23rd Mayor of Tauranga
- In office 25 October 1977 – 22 October 1980
- Preceded by: Bob Owens
- Succeeded by: Ray Dillon

Personal details
- Born: Eric Lees Faulkner 27 December 1919 Tauranga, New Zealand
- Died: 30 May 1997 (aged 77)
- Spouse: Constance Winifred Crawford ​ ​(m. 1947)​
- Children: 4
- Relatives: John Lees Faulkner (great-grandfather)
- Education: Tauranga District High School
- Occupation: Supermarket operator

= Eric Faulkner (mayor) =

New Zealand politician

Eric Lees Faulkner (27 December 1919 – 30 May 1997) was a New Zealand local-body politician. He served as mayor of Tauranga from 1977 to 1980.

==Early life and family==
Born in Tauranga on 27 December 1919, Faulkner was the son of Arthur Lees Faulkner and Gladys Ursula Faulkner (née Hammond), and the great-grandson of settler John Lees Faulkner. Eric Faulkner was educated at Tauranga District High School, and served as a warrant officer class 1 for three years during World War II with the 2nd New Zealand Expeditionary Force 6th Reserve Military Transport Company in North Africa and Italy.

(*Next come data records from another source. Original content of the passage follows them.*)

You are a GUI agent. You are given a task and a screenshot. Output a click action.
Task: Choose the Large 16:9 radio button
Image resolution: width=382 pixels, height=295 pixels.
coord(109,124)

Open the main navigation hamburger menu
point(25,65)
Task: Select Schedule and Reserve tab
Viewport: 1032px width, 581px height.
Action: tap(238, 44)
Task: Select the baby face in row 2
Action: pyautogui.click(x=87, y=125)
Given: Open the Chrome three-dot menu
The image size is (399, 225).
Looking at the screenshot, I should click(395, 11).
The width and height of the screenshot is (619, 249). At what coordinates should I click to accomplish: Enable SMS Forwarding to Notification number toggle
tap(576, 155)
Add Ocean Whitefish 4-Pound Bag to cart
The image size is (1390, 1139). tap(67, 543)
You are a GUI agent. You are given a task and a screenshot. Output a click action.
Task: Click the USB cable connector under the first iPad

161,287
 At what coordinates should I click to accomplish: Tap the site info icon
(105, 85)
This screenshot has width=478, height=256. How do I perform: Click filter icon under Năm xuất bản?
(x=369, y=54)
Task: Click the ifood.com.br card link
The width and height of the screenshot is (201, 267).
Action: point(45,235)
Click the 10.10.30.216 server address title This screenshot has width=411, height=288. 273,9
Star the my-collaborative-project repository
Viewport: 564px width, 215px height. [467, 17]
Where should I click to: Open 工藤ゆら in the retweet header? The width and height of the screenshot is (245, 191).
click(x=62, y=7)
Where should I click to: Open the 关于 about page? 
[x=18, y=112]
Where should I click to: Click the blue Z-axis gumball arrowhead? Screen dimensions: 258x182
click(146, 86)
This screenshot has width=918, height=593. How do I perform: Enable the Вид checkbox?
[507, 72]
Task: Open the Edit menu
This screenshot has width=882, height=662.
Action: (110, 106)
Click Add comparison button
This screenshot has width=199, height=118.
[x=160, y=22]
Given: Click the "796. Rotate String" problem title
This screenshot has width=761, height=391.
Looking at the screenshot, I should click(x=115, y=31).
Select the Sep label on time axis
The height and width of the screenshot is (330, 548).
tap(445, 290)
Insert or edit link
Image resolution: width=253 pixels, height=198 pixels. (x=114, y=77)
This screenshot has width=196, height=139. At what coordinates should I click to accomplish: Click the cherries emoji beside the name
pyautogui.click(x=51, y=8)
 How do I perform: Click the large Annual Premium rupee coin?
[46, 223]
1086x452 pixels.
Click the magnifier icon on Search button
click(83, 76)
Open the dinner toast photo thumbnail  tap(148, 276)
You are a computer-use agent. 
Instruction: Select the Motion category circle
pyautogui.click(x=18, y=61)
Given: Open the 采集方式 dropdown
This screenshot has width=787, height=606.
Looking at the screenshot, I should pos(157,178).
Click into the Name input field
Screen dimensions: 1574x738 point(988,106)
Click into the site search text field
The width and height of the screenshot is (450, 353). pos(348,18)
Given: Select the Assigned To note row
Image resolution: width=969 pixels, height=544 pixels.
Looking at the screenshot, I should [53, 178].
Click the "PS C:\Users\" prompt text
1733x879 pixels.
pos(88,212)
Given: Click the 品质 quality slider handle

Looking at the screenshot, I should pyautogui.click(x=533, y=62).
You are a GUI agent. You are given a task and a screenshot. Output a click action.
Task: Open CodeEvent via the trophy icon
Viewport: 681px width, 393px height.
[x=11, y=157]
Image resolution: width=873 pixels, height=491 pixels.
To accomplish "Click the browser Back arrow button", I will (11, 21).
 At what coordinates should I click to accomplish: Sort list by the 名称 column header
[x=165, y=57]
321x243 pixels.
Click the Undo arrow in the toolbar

In 1947, Faulkner married Constance Winifred Crawford, and the couple went on to have four children.

==Local-body politics==
Faulkner served as a member of the Tauranga City Council and deputy mayor from 1962 to 1977, and mayor from 1977 to 1980.

==Other activities==
Faulkner was grocery and supermarket operator, until his retirement in 1976. He was also active in St John New Zealand, chairing the Tauranga branch for 40 years. He was appointed a Serving Brother of the Order of St John in 1968, promoted to Officer of the Order of St john in 1976, and further promoted to Commander of the Order of St John in 1983. Faulkner was also a justice of the peace.

==Death==
Faulkner died on 30 May 1997, and he was buried at Pyes Pa Cemetery. His wife died in 2016.